In his comedy “Die Bekehrten”, a pair of lovers quarrel and separate. The lover’s uncle then marries the young woman as a sham to keep her in custody for his nephew and protect her from other suitors, fakes his death, obtains an annulment of his marriage and reunites the two formerly quarrelling lovers. The action of the play, however, begins with the pretend-married uncle, who has supposedly died, disguised as a monk, giving his former wife-in-custody advice and thus the opportunity to tell the back story.
This was too much of an improbable construction for the critic of the “Schnellpost”. The author of the review in “Schnellpost” accused Raupach of having rendered the plot implausible with coincidences that were too extra-essential (“außerwesentlich”) and an overscrewed task of violence (“überschraubte Gewaltsamkeit”). This outraged Hegel, especially since the audience had also reacted lukewarmly. Hegel, however, was enthusiastic. So he wrote a detailed exposition of the necessary role of chance in comedies. This is a salute to the drama, to Raupach’s text.

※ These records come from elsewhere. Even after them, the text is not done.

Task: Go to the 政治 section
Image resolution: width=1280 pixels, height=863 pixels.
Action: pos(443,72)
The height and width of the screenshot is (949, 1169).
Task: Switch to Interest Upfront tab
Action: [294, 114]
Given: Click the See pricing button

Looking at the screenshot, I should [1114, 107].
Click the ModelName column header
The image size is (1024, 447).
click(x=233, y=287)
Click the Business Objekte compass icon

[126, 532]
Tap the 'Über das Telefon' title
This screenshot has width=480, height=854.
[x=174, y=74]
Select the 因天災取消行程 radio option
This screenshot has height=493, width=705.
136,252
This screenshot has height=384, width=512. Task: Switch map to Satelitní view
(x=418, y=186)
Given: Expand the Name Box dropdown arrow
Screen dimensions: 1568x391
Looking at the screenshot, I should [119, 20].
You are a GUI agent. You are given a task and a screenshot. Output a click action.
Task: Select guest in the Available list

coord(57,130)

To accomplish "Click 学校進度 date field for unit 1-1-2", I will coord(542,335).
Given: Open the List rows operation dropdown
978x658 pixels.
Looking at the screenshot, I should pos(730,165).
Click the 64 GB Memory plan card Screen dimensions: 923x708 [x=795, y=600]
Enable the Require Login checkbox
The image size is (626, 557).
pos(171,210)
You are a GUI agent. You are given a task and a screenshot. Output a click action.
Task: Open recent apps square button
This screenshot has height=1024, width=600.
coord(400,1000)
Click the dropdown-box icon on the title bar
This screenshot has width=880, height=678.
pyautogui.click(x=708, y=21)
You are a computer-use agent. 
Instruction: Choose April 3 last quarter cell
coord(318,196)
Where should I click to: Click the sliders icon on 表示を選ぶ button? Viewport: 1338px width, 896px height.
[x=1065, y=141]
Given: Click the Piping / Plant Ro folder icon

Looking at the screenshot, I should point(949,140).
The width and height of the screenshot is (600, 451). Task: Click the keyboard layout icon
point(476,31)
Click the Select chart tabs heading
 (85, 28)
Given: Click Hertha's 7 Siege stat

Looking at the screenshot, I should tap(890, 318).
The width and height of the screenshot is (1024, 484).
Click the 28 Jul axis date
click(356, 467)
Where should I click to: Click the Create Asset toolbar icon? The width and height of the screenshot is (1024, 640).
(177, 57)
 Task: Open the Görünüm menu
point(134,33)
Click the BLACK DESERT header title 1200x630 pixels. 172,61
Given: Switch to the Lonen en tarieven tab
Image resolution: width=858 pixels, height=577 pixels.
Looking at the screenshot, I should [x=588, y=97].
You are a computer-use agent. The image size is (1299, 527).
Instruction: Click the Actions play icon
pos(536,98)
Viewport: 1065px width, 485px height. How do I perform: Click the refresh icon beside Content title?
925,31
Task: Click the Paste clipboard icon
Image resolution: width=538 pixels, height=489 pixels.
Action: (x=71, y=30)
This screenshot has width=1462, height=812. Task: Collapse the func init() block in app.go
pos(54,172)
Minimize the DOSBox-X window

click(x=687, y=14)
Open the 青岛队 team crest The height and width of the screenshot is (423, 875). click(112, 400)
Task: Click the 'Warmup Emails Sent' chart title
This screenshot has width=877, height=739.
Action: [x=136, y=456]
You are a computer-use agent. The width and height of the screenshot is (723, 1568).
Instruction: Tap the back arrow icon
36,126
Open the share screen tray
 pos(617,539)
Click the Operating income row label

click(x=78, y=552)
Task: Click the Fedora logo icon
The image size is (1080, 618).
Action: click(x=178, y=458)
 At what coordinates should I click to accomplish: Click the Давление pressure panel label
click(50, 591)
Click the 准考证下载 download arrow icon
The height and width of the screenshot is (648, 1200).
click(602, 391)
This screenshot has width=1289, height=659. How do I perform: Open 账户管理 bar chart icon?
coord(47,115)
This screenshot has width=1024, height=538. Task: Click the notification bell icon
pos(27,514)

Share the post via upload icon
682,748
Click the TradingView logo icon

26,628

But at least in one sentence it becomes clear that Hegel’s fascination with this simple comedy had its reason in the performance.
For Hegel, the playwright has to fulfil the “main task” so that the actors can unfold and assert their capacity10. Hegel, as a connoisseur, brings a number of examples of this from performances he has seen and from actors and actresses whose “ability” he can judge 11.
Hegel first raves about the leading actress of “Alanghu”, another completely unsuccessful drama by Raupach12:
The play had “enabled the actress to unfold all sides of her talent, mind and spirit, and to bring before our souls the attractive painting of fiery, restless, active passion with naive, amiable youthfulness, the liveliest, most determined energy, fused with sensitive, witty gentleness and grace” (trsl. G.P.)13.
Hegel then describes how an actress, whom he had already admired as Juliet in Romeo and Juliet (it was Auguste Stich), plays the charming embarrassment („reizende Verlegenheit“) of a character called Klothilde in “Die Bekehrten” when she meets her lover Torquato again (Act II, Scene 5).
“Position and arms remain, the eye, which one is otherwise accustomed to see in lively movement, does not dare to look up at first, its muteness interrupts here and there a heaving of the breast that does not become a sigh, it dares a few furtive glances that fear to meet those of Torquato, but it presses upon him when his own eyes turn elsewhere. The poet is to be esteemed fortunate whose conception is executed by an artist who makes it superfluous for the narration of the content expressed by the language to indicate more than the features of the soulful eloquence of her gesture.” 14
Here, then, for Hegel, the silent play of the actress, the “eloquence of gesture”, makes language superfluous. Hegel knows what “appeals” and “attracts” in a theatre performance. It is not the word.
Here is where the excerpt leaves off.